From "College Physics", by Bueche and Hecht:

"These ... patterns are called *standing waves*, as compared to the
propagating waves considered above. They might better not be called
waves at all, since they do not transport energy and momentum."

Technically, RF waves *are* light waves, just not *visible* light
waves. All the laws of physics that govern EM waves of light also
apply to RF waves. That you find it inconvenient for your "mashed-
potatoes" theory of energy arguments is not a good reason to abandon
the photonic nature of EM waves. It is actually a good reason to keep
it in mind and abandon the mashed-potatoes energy arguments as human
conceptual constructs that cannot exist in reality. Most of the energy
in an EM wave is kinetic energy. Therefore, it cannot stand still.

There is a wave theory of light, and there is a particle theory
of light, and these two theories do not play well together.

If they are both correct, they should play well together. If there is
any conflict, quantum electrodynamics wins the argument every time.

While in many situations they will yield the same answers, it
is not permissible to mix the concepts from each. Distrust
the conclusions of any exposition which does so.

Actually, distrust the wave theory if it disagrees with QED. Quantum
ElectroDynamics has never been proven wrong.

So feel free to prove that standing waves can exist without the
underlying component traveling waves traveling at the speed of light
in the medium. Feel free to prove that EM wave cancellation does not
"redistribute energy to areas that permit constructive interference"
as the FSU web page explains. Feel free to prove the Melles-Groit web
page wrong when they say such has been proven experimentally. In fact,
the interferometer experiment described here proves that reflected EM
waves, traveling at the speed of light, exist along with the necessary
energy. Take a look at the "non-standard output to screen".
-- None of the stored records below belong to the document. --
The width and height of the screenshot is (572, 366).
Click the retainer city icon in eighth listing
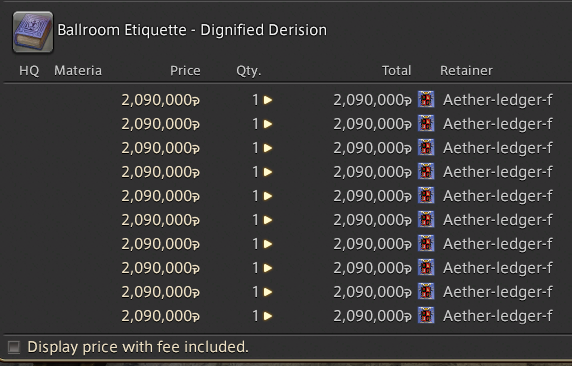426,267
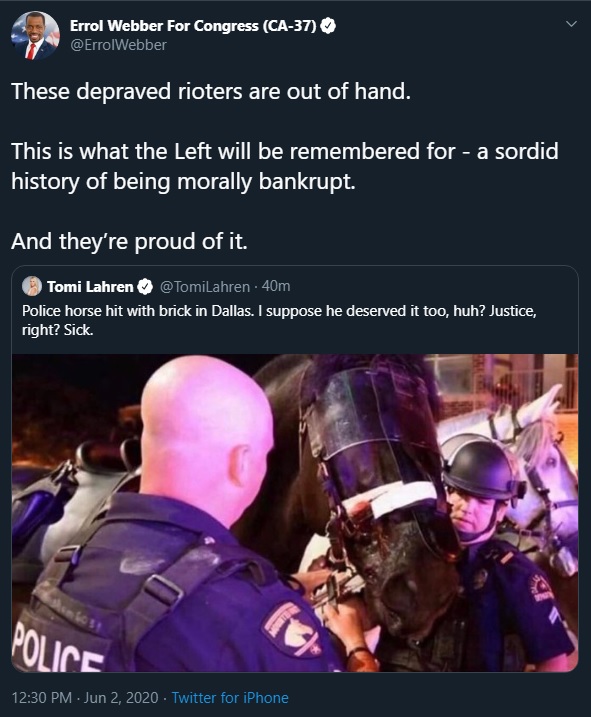Click the quoted tweet text about Dallas
The width and height of the screenshot is (591, 717).
[279, 320]
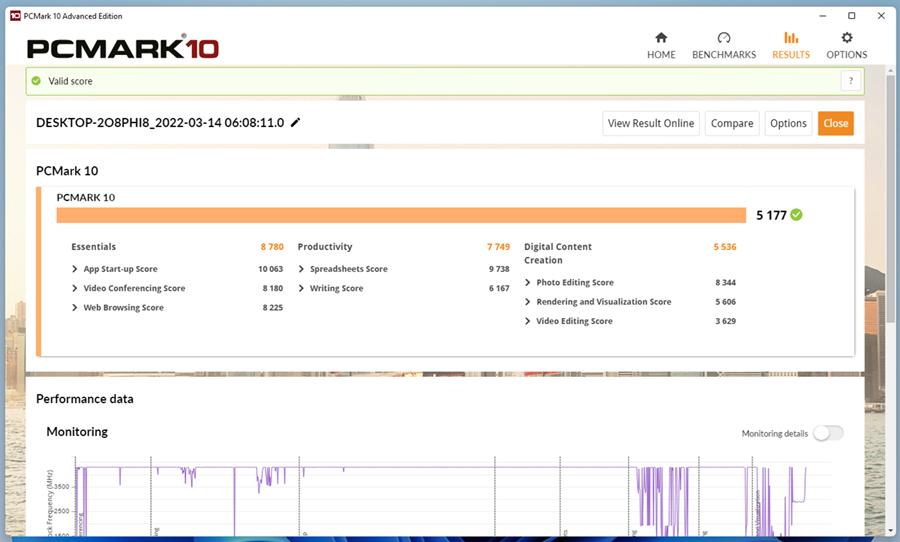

http://www.teachspin.com/instruments...eriments.shtml

I, personally, am not interested in getting the right answer using the
wrong concepts. And I am absolutely sure that your math models do not
dictate reality. It is supposed to be the exact opposite.
--
73, Cecil, w5dxp.com

On Jun 2, 8:00*am, Cecil Moore wrote:
On Jun 2, 5:33*am, Keith Dysart wrote:

I suggest that you immediately dump any reference that includes
a phrase like "photon energy present in a wave".
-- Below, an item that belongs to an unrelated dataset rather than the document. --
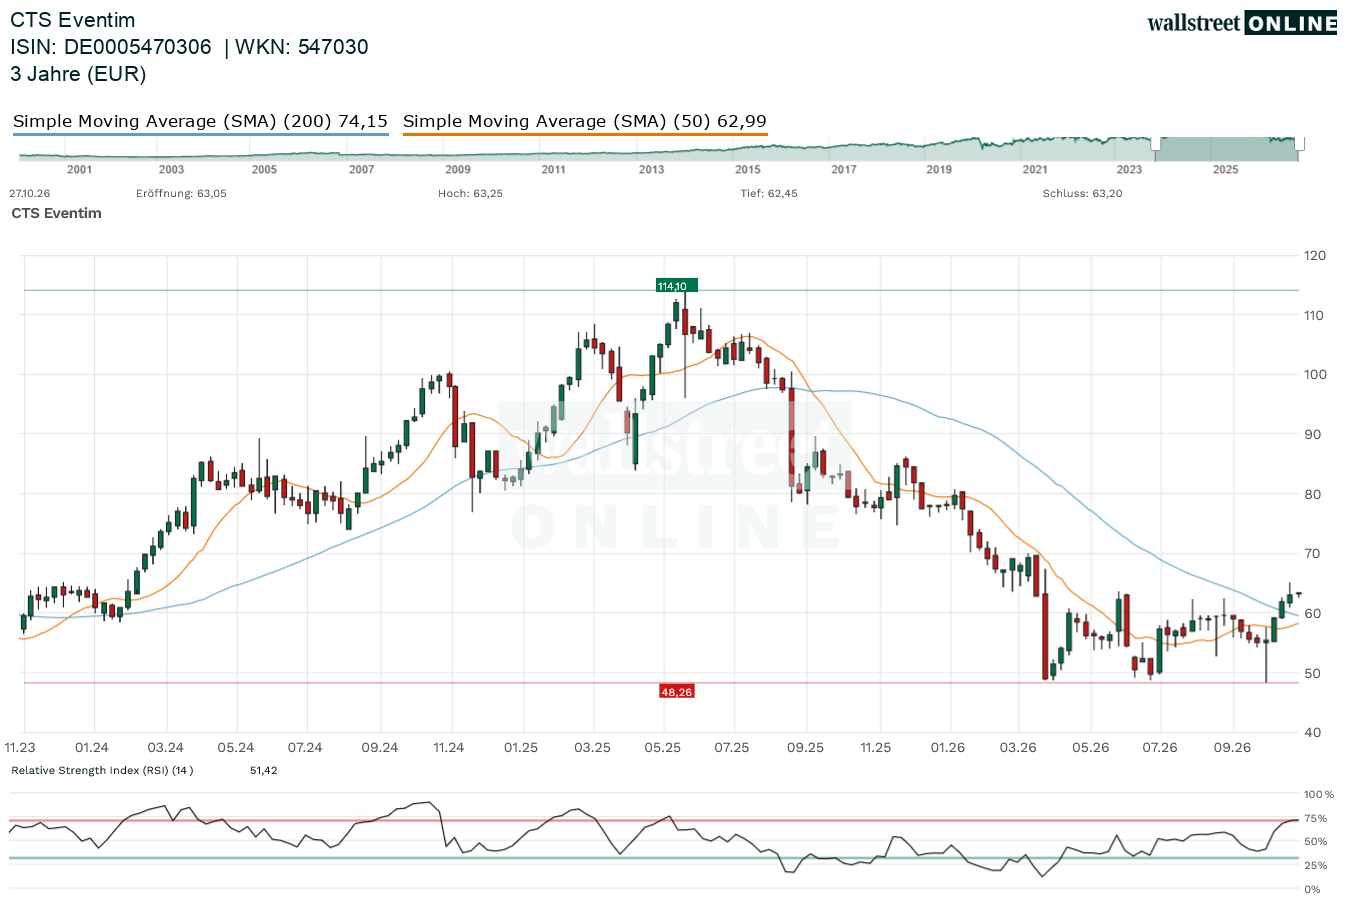
Task: Click the selected shaded range in navigator
Action: point(1227,149)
If you (and others) will give up on the ridiculous concept of EM wave
energy standing still in standing waves, I will not have to refer to
photons again.

Refering to photons is just fine. Just do not mix them in with wave
theory.

Honor the technical fact that EM forward waves (with an
associated ExH energy) and EM reflected waves (with an associated ExH
energy) are always present when standing waves are present and that
those underlying waves (that cannot exist without energy) are moving
at the speed of light in the medium back and forth between impedance
discontinuities. Standing waves are somewhat of an illusion and
according to two of my reference books, do not deserve to be called
waves at all because standing waves do not transfer net energy as
required by the definition of "wave". In short, it is impossible for
EM waves to stand still.

Quoting one of my college textbooks, "Electrical Communication", by
Albert:

"Such a plot of voltage is usually referred to as a *voltage standing
wave* or as a *stationary wave*. Neither of these terms is
particularly descriptive of the phenomenon. A plot of effective values
of voltage, appearing as in Fig. 6(e), *is not a wave* in the usual
sense. However, the term "standing wave" is in widespread use."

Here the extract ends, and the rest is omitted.